How to complete this task
Report how many lines in the data include "thumbs", with the number as the only reply.
********
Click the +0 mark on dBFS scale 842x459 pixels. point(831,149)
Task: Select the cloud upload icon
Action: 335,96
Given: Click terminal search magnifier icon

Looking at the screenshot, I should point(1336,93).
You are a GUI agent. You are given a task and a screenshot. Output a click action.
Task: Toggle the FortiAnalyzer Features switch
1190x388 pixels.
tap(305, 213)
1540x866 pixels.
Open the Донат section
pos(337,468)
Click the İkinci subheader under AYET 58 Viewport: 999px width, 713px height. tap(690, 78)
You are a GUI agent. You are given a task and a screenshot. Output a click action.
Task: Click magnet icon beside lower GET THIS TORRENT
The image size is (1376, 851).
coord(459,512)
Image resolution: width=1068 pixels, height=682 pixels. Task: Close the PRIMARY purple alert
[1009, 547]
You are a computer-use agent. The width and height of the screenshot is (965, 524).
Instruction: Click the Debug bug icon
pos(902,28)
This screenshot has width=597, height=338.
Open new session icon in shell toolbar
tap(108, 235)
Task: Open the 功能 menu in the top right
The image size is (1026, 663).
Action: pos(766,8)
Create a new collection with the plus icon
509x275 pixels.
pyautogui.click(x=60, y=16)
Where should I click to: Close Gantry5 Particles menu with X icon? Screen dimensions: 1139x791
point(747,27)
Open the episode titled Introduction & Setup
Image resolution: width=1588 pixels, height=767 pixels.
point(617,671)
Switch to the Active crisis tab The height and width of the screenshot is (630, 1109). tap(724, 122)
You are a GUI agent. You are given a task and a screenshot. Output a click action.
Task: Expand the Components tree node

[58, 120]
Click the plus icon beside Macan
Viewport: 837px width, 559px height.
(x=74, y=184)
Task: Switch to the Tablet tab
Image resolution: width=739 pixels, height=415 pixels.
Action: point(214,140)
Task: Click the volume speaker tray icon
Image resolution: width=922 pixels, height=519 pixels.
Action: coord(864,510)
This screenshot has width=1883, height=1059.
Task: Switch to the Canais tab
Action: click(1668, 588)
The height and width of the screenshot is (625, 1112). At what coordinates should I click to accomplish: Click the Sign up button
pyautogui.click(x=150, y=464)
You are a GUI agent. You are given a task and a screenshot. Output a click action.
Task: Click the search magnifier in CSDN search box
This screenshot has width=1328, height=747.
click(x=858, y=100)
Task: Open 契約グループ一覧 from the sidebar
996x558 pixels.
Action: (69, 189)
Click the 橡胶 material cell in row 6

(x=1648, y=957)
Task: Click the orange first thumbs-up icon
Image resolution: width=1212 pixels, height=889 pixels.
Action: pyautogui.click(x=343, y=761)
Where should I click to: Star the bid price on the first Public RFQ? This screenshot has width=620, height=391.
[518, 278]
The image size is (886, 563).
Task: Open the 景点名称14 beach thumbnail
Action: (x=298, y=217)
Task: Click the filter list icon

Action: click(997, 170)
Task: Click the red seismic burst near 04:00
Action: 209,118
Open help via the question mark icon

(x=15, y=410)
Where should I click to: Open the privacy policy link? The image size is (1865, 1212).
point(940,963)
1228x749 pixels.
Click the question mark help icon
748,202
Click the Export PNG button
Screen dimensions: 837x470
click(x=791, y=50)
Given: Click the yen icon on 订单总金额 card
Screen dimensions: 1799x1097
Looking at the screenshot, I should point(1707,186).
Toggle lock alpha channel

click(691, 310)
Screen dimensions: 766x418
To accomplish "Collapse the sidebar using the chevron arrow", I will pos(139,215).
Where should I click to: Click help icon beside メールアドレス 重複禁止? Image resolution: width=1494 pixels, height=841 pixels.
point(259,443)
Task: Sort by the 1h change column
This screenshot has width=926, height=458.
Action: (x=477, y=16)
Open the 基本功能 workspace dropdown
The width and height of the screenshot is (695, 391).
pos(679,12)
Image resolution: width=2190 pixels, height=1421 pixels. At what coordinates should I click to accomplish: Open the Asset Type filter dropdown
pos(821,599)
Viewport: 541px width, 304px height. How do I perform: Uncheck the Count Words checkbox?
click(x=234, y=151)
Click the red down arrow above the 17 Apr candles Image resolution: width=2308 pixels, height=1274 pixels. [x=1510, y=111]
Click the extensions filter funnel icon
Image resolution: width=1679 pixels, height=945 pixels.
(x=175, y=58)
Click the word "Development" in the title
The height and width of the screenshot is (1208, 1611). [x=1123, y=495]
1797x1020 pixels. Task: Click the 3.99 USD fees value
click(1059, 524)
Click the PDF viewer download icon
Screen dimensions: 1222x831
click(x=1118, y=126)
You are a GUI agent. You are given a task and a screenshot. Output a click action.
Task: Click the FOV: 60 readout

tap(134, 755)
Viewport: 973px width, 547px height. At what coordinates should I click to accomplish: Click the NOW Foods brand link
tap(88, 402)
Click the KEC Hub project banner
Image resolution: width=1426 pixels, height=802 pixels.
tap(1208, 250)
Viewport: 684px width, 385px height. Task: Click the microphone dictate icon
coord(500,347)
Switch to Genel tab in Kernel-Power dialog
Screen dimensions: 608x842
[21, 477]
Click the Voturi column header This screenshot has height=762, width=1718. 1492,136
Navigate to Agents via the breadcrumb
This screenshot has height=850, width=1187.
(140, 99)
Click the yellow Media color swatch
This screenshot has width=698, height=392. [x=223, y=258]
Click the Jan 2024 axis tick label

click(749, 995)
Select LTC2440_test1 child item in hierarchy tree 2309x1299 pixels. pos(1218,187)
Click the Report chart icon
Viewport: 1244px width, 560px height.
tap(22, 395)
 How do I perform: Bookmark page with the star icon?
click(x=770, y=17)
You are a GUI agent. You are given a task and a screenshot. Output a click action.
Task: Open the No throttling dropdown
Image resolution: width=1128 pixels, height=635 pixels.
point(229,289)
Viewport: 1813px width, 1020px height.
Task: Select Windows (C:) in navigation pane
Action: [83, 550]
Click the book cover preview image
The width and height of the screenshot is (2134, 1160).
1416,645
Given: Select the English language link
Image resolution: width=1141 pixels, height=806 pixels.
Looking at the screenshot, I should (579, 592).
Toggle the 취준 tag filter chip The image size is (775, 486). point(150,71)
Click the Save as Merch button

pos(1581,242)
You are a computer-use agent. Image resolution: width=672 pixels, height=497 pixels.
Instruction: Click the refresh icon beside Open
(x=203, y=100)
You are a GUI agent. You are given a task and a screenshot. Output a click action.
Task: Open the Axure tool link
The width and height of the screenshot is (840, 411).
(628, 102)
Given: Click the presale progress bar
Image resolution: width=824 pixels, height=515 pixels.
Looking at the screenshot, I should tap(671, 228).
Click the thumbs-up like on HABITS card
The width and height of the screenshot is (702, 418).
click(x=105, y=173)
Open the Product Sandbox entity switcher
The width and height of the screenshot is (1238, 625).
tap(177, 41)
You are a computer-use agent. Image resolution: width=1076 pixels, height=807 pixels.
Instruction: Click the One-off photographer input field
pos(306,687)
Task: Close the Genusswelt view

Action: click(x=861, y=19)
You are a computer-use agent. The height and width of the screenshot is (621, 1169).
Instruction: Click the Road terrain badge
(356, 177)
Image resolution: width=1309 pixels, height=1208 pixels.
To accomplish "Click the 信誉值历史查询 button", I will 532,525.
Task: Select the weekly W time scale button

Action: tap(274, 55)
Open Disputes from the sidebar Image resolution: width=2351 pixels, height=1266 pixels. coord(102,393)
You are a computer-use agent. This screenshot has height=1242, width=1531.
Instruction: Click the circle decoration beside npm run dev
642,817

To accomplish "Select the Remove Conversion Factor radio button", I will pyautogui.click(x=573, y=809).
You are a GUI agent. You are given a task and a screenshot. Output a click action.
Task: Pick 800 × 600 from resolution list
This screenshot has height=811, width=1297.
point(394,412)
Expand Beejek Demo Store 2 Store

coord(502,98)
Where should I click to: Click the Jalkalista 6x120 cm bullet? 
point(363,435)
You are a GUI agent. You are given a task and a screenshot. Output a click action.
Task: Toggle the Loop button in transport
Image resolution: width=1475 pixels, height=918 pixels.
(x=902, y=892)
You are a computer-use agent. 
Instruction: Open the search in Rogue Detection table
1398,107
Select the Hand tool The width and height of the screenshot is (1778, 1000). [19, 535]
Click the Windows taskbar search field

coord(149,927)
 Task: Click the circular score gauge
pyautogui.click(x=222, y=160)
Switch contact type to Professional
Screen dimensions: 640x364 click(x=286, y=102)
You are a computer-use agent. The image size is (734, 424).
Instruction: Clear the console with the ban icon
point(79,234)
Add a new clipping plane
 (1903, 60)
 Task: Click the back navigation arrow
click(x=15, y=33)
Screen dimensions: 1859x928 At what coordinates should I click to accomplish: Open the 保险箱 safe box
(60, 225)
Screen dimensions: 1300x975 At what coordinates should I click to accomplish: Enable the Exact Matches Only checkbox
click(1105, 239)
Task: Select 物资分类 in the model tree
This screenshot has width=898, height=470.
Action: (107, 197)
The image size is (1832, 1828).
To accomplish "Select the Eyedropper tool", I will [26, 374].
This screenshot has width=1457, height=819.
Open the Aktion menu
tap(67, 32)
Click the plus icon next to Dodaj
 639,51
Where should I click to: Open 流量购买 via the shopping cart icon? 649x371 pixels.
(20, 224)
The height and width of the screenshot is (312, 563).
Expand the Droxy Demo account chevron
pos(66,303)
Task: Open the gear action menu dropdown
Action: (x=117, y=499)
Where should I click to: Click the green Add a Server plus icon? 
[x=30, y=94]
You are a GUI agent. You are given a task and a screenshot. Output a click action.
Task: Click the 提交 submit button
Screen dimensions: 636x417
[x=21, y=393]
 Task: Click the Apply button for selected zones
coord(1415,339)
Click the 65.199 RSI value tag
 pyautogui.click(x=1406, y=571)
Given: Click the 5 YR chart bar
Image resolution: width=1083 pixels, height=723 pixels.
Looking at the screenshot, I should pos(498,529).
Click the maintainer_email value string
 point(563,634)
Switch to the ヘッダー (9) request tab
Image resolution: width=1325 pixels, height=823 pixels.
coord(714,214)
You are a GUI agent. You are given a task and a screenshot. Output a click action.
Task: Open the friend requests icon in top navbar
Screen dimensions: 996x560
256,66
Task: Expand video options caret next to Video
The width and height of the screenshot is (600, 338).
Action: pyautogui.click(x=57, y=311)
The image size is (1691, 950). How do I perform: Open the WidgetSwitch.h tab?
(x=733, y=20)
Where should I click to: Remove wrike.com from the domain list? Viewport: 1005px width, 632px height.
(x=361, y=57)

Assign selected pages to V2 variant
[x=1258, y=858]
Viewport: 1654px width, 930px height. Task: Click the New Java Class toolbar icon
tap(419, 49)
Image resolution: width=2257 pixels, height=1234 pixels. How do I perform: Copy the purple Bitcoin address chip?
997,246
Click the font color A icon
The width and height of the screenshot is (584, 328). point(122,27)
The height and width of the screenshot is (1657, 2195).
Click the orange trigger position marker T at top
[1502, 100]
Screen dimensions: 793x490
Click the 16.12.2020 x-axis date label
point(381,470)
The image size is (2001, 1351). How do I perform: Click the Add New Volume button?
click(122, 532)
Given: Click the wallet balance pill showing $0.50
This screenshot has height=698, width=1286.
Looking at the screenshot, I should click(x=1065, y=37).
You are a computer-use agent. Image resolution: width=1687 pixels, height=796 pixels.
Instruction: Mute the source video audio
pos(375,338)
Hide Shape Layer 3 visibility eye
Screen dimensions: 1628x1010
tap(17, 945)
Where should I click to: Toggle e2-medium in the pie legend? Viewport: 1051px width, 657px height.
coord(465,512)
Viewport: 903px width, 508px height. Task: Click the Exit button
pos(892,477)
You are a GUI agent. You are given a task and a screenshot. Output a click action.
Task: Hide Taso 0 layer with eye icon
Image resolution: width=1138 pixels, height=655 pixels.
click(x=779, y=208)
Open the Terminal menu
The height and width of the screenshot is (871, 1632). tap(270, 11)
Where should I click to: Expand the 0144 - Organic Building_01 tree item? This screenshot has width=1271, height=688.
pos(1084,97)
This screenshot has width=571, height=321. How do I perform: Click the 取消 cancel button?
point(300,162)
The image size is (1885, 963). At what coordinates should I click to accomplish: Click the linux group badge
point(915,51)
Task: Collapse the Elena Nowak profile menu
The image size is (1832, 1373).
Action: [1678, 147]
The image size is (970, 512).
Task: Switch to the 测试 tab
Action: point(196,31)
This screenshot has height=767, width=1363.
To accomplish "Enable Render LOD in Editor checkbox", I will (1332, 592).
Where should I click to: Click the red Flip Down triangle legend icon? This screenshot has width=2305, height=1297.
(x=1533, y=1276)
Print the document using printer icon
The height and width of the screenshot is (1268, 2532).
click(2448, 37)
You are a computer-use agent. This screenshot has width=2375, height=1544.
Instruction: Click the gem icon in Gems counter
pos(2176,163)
********
Task response
2